In 1900, the Reverend Albert Parsons moved away from the Magalia area and local interest in the church waned. At this point, the property's owner, Mr. George McLean, asked that the partially completed church be removed from the grounds.  Fortuitously, Miss Carrie Brydon, purportedly a staunch supporter of the temperance movement, arrived in Magalia, California from Canada at this time.  She came across the partially completed church and was granted permission to have it moved to a location near the intersection of Old Skyway Road and Glover Lane' (Magalia, California).

With the philanthropic assistance of Annie Bidwell (also see Bidwell Mansion) and the local Crew family, she was able to raise $600.00 to have the church dismantled and then rebuilt to the same specifications.  With the money raised, they were also able to finish the interior and add a vestibule, a belfry, a steeple and a small kitchen.  Sometime later the kitchen area was made part of the church proper to make room for a pulpit, an organ and a piano. It is noted that the bell and organ were purchased by Annie Bidwell at that time for $50.00. The completed building was finally dedicated on Easter Sunday, 1904.

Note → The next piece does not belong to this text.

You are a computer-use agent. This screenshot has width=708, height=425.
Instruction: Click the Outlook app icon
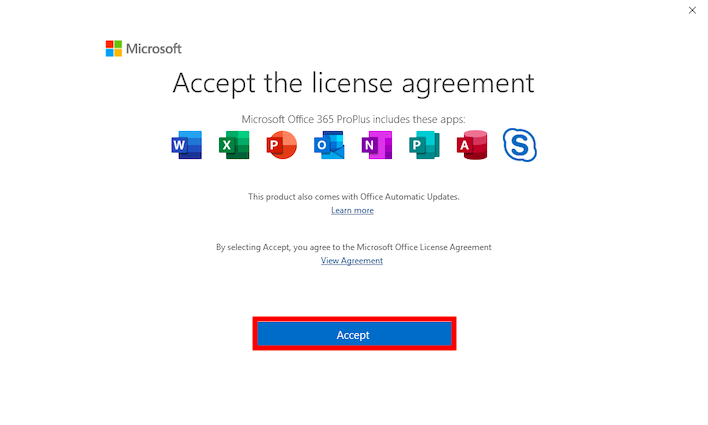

During its history, it appears that the structure was moved three different times but there are varying accounts of the exact locations.  Sources indicate that it might at one time have been located close to Whiskey Flat (Paradise East), California(a.k.a. Whiskey Flats), at another location near the juncture of Coutolenc Road and Old Skyway Road, and perhaps also at yet another location in Magalia between Nimshew Road and the Magalia Reservoir.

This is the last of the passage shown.